In this article, we propose to reduce the state space of the underlying Markov chain of PBNs in order to reduce the computational complexity of searching for (sub-)optimal control policies. Through simulations, we have demonstrated that the proposed state reduction algorithm achieves good performance for both approximating the long-run network behavior and intervening for beneficial dynamics as both the reduction and intervention are directly tied to the long-run network dynamics reflected by the SSDs. The proposed algorithms are useful for designing effective intervention strategies based on the information about the critical states which represent important phenotypes, especially when a limited number of gene expression patterns are observed in microarray experiments. Similar research has a long history in system decompression in the absence of qualifying knowledge.

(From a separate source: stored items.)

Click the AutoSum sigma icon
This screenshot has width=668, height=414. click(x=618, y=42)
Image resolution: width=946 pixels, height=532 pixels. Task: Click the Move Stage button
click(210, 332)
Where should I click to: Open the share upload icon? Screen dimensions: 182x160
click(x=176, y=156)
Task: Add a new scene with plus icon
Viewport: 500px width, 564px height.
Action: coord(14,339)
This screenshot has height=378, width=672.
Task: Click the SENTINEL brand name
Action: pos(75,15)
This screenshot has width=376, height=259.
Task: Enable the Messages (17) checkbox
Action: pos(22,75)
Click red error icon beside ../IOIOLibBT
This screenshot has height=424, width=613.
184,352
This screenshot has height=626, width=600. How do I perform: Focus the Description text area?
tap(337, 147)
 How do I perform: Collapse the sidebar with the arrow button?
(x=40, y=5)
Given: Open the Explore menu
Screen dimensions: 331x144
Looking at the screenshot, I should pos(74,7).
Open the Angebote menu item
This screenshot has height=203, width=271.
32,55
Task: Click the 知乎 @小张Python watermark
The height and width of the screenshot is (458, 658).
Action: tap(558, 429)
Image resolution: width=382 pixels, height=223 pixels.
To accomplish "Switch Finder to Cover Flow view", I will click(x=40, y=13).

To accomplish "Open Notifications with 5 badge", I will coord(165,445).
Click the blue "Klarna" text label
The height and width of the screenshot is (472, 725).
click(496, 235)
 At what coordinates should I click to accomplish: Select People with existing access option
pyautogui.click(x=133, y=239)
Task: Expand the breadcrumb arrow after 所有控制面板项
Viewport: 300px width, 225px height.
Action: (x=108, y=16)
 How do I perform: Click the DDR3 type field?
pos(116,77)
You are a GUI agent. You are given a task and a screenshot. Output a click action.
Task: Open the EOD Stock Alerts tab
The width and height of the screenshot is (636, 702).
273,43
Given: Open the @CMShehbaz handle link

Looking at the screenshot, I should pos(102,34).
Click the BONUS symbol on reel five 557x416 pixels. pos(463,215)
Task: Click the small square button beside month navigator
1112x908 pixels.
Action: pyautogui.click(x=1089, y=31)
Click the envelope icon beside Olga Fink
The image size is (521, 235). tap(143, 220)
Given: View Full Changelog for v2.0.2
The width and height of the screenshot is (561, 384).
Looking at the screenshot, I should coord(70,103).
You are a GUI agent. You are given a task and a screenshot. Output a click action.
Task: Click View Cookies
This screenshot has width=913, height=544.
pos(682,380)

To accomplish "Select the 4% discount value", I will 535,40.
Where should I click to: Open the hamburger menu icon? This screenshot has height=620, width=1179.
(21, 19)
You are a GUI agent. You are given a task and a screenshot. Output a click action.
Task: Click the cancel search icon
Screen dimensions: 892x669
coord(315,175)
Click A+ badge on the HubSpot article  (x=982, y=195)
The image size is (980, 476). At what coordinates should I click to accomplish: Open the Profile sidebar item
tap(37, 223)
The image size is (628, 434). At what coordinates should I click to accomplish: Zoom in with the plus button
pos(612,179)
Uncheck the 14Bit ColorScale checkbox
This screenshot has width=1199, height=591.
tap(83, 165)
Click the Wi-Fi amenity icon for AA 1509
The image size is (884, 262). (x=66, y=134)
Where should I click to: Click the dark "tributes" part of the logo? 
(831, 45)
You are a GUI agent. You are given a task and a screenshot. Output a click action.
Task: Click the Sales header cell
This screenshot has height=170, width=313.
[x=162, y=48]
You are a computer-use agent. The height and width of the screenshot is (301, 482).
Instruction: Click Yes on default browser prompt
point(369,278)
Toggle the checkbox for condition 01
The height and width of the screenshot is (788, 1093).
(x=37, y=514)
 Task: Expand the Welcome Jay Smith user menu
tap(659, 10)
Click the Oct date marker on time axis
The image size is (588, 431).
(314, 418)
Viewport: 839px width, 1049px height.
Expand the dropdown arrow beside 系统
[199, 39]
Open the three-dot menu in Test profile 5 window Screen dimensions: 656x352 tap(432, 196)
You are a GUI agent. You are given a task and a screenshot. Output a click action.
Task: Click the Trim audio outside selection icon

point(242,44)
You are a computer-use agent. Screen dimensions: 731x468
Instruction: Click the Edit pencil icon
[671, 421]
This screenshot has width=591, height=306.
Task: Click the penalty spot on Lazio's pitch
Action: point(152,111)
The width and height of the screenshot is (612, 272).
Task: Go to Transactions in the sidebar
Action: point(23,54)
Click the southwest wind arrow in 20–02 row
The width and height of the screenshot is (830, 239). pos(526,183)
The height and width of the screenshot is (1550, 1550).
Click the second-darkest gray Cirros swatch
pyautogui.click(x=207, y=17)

More importantly, the induced control policies derived from the reduced networks yield substantial SSD shifts away from the undesirable network states, and that is our pragmatic goal. Future mathematical work will focus on deriving theoretical bounds on the effects of the state reduction strategy for both long-run behavior and intervention performance. In addition, we are interested in investigating the benefits of the reduction for both network inference and structural intervention.

Funding: National Science Foundation (CCF-0514644); National Cancer Institute (2 R25CA090301-06); the University of South Florida Internal Awards Program (grant No. 78068 to X.Q., in parts).

Conflict of Interest: none declared.